Существо продолжало сверлить меня бесстрастным взглядом, и я видел, как оно хочет что-то сказать, но лишь бессильно открывает рыбий рот. Мне хотелось помочь, и я сделал шаг к нему. В тот момент я не чувствовал страха, потому что не ощущал никакой враждебности, исходящей от него. Впрочем, дружелюбия я тоже не ощущал. Шаг за шагом я приблизился к монстру вплотную, так что смог почувствовать его запах – так, наверное, пахнет болото в звёздную ночь... Болото с примесью спирта и хлора. Болото, в котором вместо водорослей колышутся обрывки катетеров и капельных трубок… И вот мне уже казалось, что в выпученных глазах существа я вижу пульсирующее сияние спиралевидных галактик, мерцание сверхновых звёзд и метеорных верениц в космической черноте.

Что-то тягостно-древнее повисло в воздухе, мне было сладостно и грустно в этот миг, как будто существо было статуей забытого бога, или поросшими травой камнями пагоды, или истлевшим одеянием на мощах святого. Но никакой святости не было в этом взгляде, как не было и греха. Лишь бесконечная грусть, отдававшаяся в сердце покоем и странным счастьем – таким счастьем, которое медленно, виток за витком, вытянет душу из тела, как пиявка вытягивает из вены тромб, и оставит её, одинокую и свободную, на лоне мокрой земли, под струями дождей и сиянием звёзд.

‒ Как я могу помочь тебе? – хрипло произнёс я, и мой голос прозвучал жалко и некстати в торжественном ужасе, который заполнил пространство и время.

Существо не могло говорить. Но где-то рядом блуждал его голос, и из-за моей спины, гулко отдаваясь внутри моего черепа, как в фарфоровой вазе, вновь прозвучала безъязыкая речь:

‒ Нарисуй, как она умерла.

‒ Я не понимаю, я не понимаю, – шептал я, а фраза дробилась и отдавалась эхом в моей голове, переходя в невыносимый скрежещущий визг: НАРИСУЙ, КАК ОНА УМЕРЛА!!

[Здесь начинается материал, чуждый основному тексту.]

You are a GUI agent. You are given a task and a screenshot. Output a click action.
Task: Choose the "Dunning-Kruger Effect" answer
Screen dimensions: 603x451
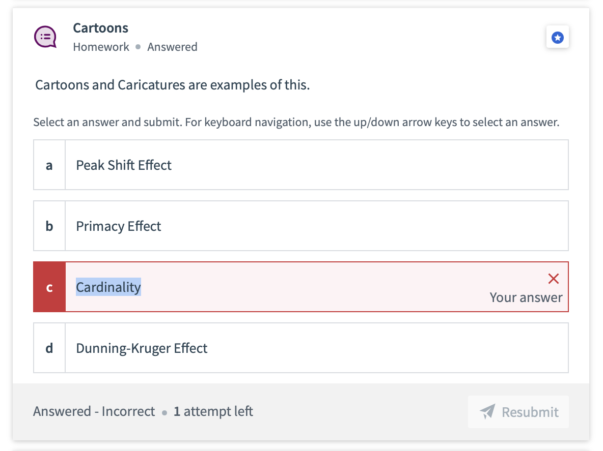click(x=142, y=348)
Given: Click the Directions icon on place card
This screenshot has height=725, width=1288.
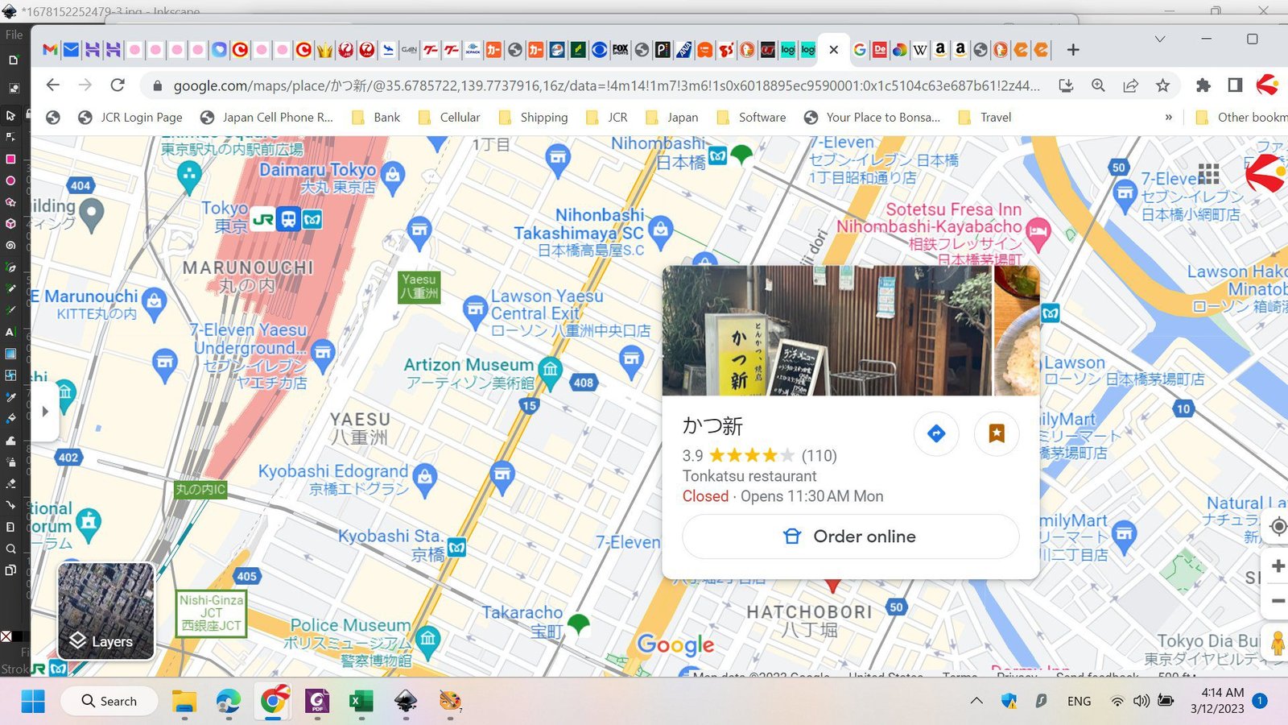Looking at the screenshot, I should click(936, 433).
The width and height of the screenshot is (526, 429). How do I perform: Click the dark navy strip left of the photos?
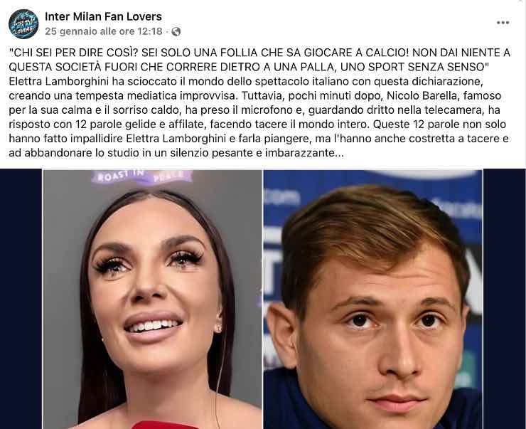pos(21,300)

Рыбье лицо передо мною растянуло пасть в акульем оскале, и я почувствовал внезапные волны агрессии, исходящие от него. Я открыл рот, чтобы закричать, но в тот же миг водянистое существо, распахнув пасть, рванулось на меня и разбилось о моё тело, окатило потоком затхлой воды, оставившей на губах болотный и хлористый вкус. Брызги застыли в воздухе, а потом обрушились на пол; наваждение исчезло, и дождь снова стал падать вниз.